La seconde main séduit de plus en plus de Français, portée par des motivations à la fois économiques et écologiques. Devenue une véritable tendance de consommation, elle représente aujourd’hui un marché estimé à plus de 7 milliards d’euros en France, en croissance annuelle d’environ 15 %. Cependant, certains revendeurs achètent des vêtements neufs à bas prix sur des sites d’ultra fast fashion et les revendent plus cher, en masquant leur origine et leur état grâce à des images générées par IA. Une pratique qui détourne l’esprit de la revente responsable et érode progressivement la confiance des acheteurs.
👗 Shein, Temu, AliExpress inondent les plateformes d’occasion
De plus en plus de d’utilisateurs achètent des vêtements neufs bon marché sur des plateformes chinoises comme Shein, AliExpress ou Temu, pour les revendre sur les sites de seconde main. La pratique, souvent difficile à repérer, consiste à faire passer ces articles pour des vêtements déjà portés ou à peine utilisés. Pour appuyer leur mise en scène, certains vont jusqu’à utiliser des images générées par IA ou reprendre les visuels des marques originales, masquant l’étiquette ou floutant les détails révélateurs.
💸 Acheter 5 €, revendre 30 €
L’ultra fast fashion représente une part notable du marché de la seconde main en France. Selon une étude menée par l’ADEME en 2023, environ 13 % des consommateurs d’occasion achètent régulièrement des articles issus de l’ultra-fast fashion, tandis que près de 40 % achètent des vêtements provenant de la fast fashion en général. Sur des plateformes populaires comme Vinted, ces articles d’origine ultra fast fashion peuvent constituer jusqu’à 20-25 % des vêtements proposés à la vente. Selon Le Monde, les marges des revendeurs sont importantes. Ils achètent souvent ces vêtements à des prix très bas (souvent entre 5 et 10 €), puis les revendent sur les plateformes de seconde main à des prix deux à trois fois supérieurs, atteignant parfois 20 à 30 €. Cette pratique génère donc des marges allant de 100 % à 200 %, voire plus.

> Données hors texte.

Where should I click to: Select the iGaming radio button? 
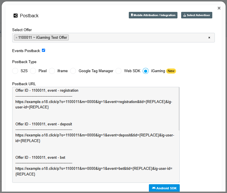145,71
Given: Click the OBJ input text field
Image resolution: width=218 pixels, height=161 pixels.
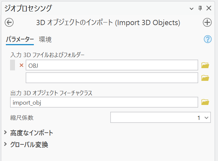Looking at the screenshot, I should 112,65.
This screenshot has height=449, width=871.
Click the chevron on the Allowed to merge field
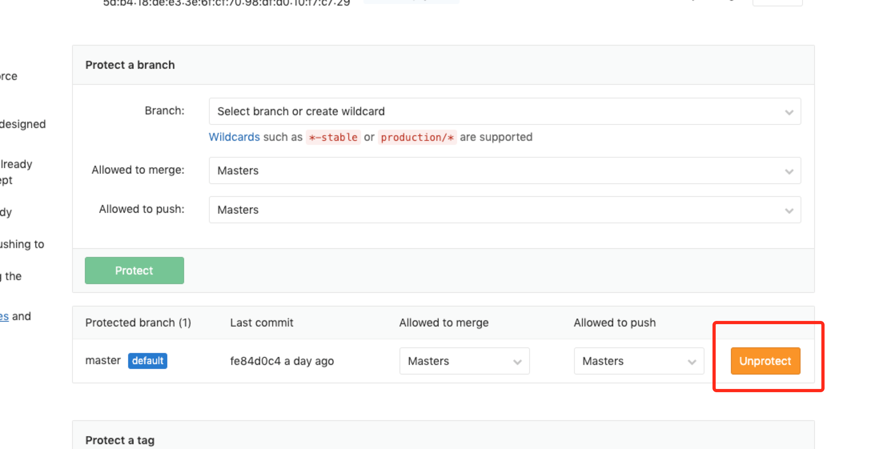click(x=788, y=170)
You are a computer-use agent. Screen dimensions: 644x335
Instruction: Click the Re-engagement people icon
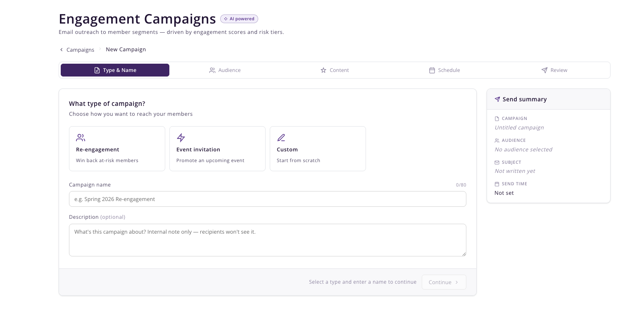[81, 137]
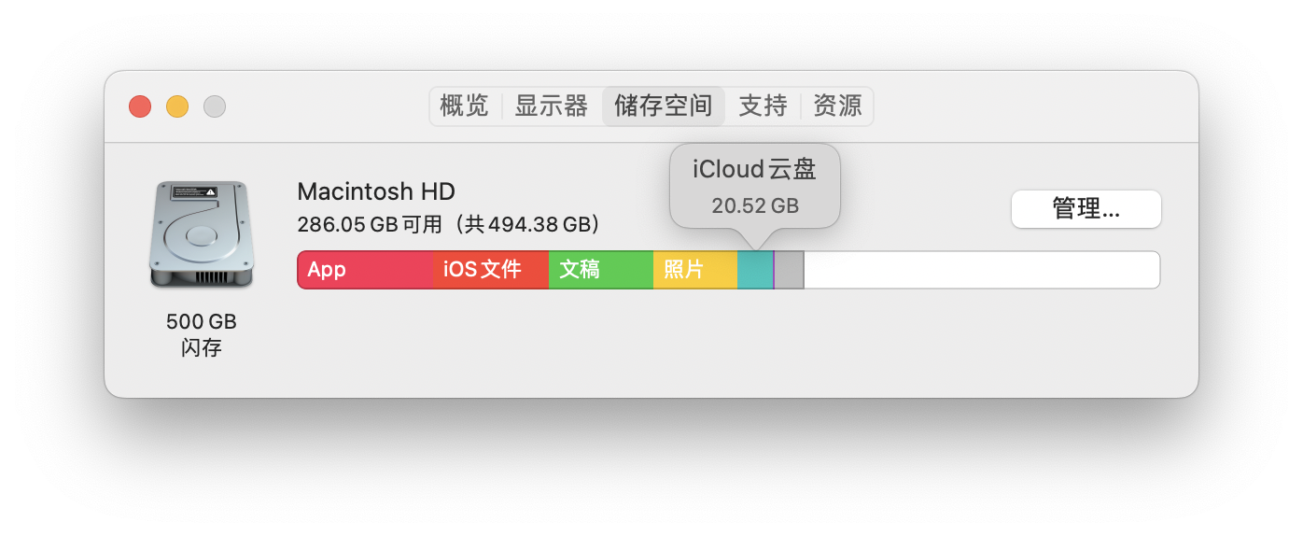Close the window with red button
1303x536 pixels.
(140, 106)
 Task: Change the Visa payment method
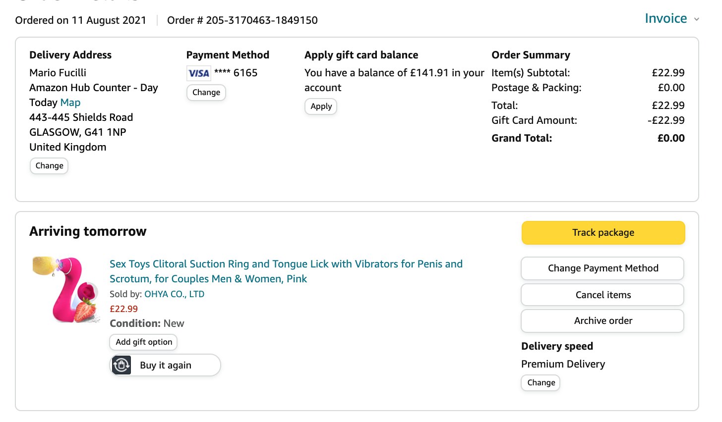click(206, 93)
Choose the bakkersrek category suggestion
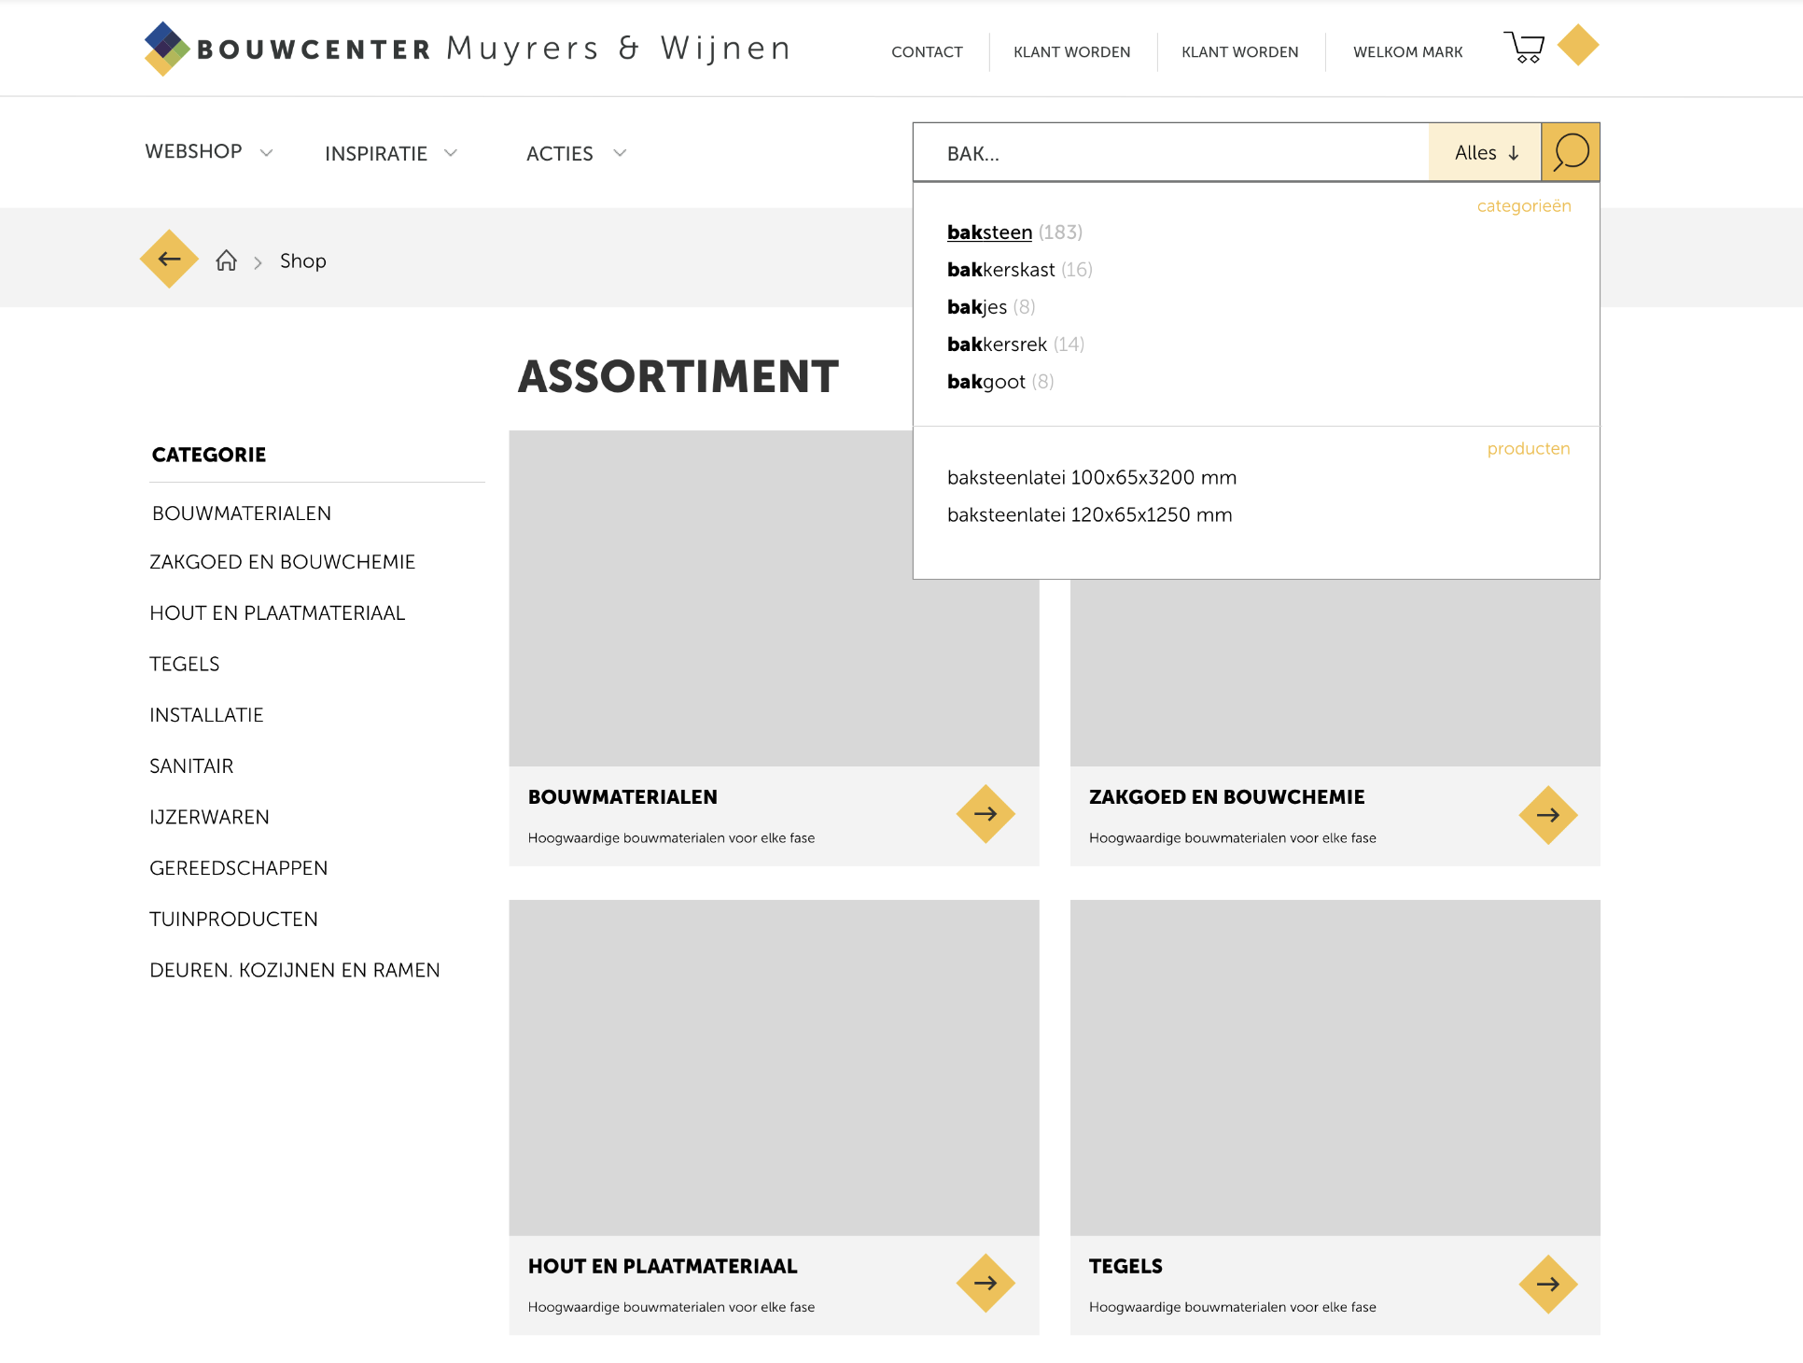Viewport: 1803px width, 1363px height. click(x=997, y=344)
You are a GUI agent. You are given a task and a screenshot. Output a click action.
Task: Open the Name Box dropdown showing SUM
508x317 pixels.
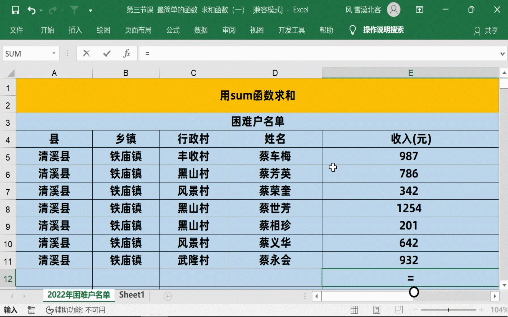tap(54, 53)
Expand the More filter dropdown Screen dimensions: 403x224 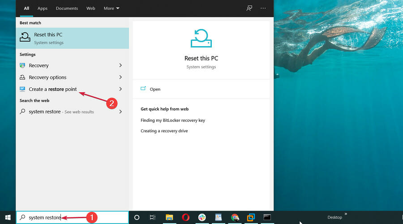(111, 8)
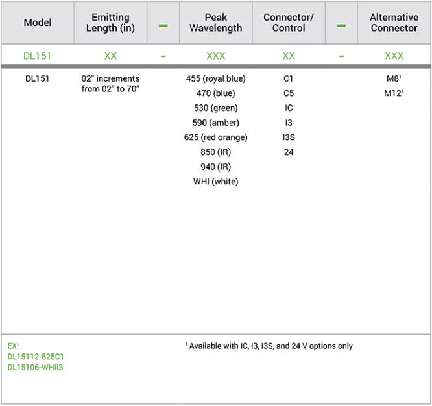Choose the 625 (red orange) wavelength
The image size is (432, 406).
(215, 137)

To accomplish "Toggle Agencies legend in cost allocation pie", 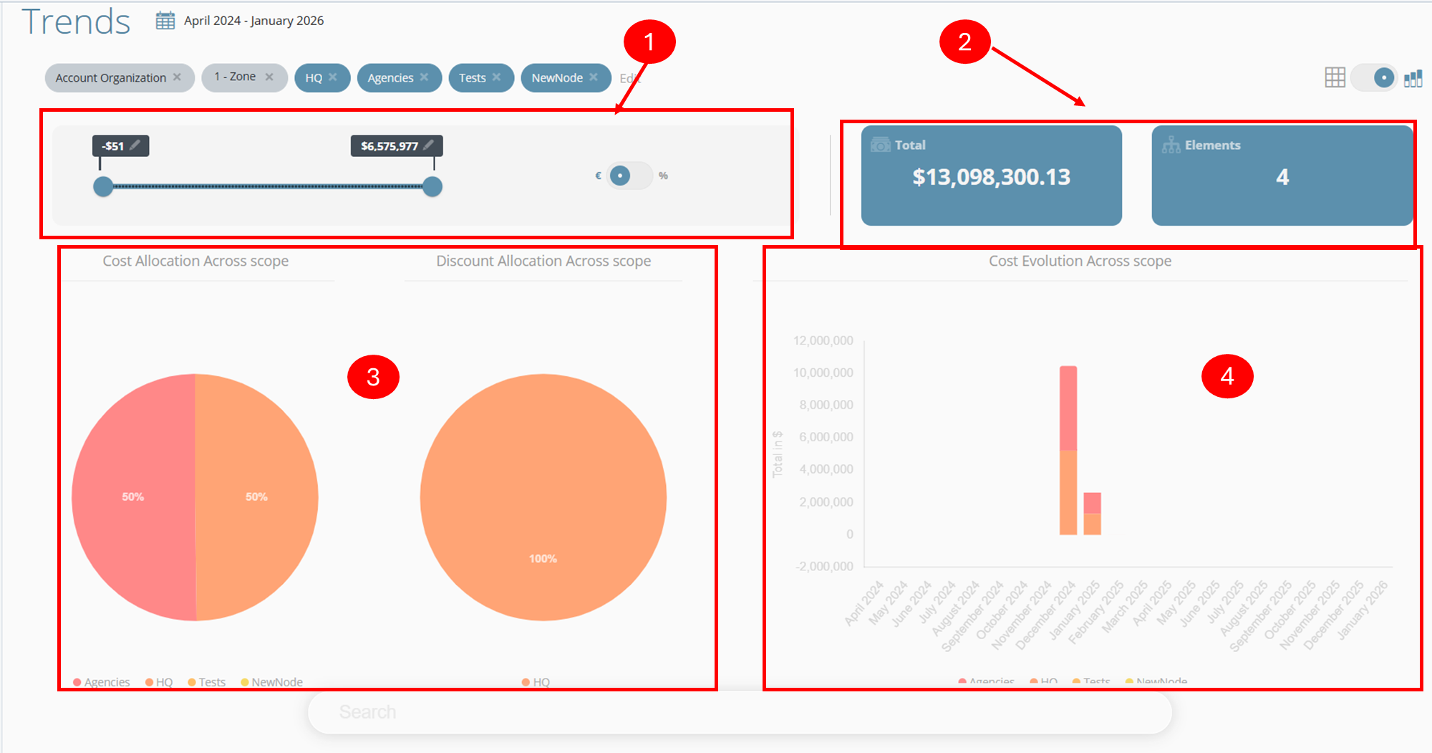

Éric Picard, économiste spécialiste des marchés numériques, annonce :
Ces marges exorbitantes sur des articles bon marché ne profitent qu’à une poignée d’acteurs et creusent les inégalités entre vendeurs et acheteurs.
⚠ Les dérives qui menacent la seconde main
La multiplication de ces pratiques fragilise tout le secteur de la seconde main. Pour les plateformes comme Vinted, c’est la confiance des utilisateurs qui est en jeu. Le marché se retrouve inondé de produits de piètre qualité, souvent peu durables, parfois non conformes aux normes européennes.
Le phénomène alimente aussi indirectement le marché de la contrefaçon. Une étude de Novagraaf révèle que 55 % des acheteurs de luxe de seconde main ont déjà été victimes de contrefaçon.
Isabelle Delannoy, experte en économie circulaire déclare :
La seconde main doit être un levier pour réduire notre impact environnemental, pas un nouveau canal pour la surconsommation déguisée.
📝 Réglementer pour protéger l’économie circulaire
Cependant, plusieurs pistes sont envisagées pour renforcer le cadre légal et protéger l’économie circulaire :
- Responsabiliser les plateformes : Le Digital Services Act (DSA), entré en vigueur au sein de l’Union européenne, impose désormais aux plateformes numériques de retirer un contenu illicite dans un délai de 48 heures après signalement. Ce texte pourrait servir de base à des mesures plus strictes, notamment en matière de vérification de l’identité et de l’activité des vendeurs.
- Légiférer sur la transparence : Aujourd’hui encore, la directive e-commerce limite la responsabilité juridique des plateformes de vente en ligne.
- Renforcer les sanctions : En France, la vente de contrefaçons est déjà passible de 300 000 euros d’amende et de trois ans de prison. À l’avenir, ces peines pourraient être é
- Mieux informer les consommateurs : Des campagnes de sensibilisation pourraient être mises en place pour aider les acheteurs à repérer les fausses annonces ou les articles neufs déguisés en vêtements d’occasion.
👁 L’œil de l’expert : la fast fashion qui menace la seconde main
Alors que l’économie circulaire représente une solution concrète face à la surconsommation et à la crise environnementale, l’apparition de pratiques frauduleuses sur les plateformes de seconde main en compromet l’efficacité. Entre vêtements neufs déguisés, marges abusives et contournement des normes, c’est tout un modèle éthique qui se trouve menacé. Face à ce constat, la régulation, la vigilance des plateformes et l’éducation des consommateurs apparaissent comme les leviers indispensables pour préserver un marché de l’occasion réellement vertueux.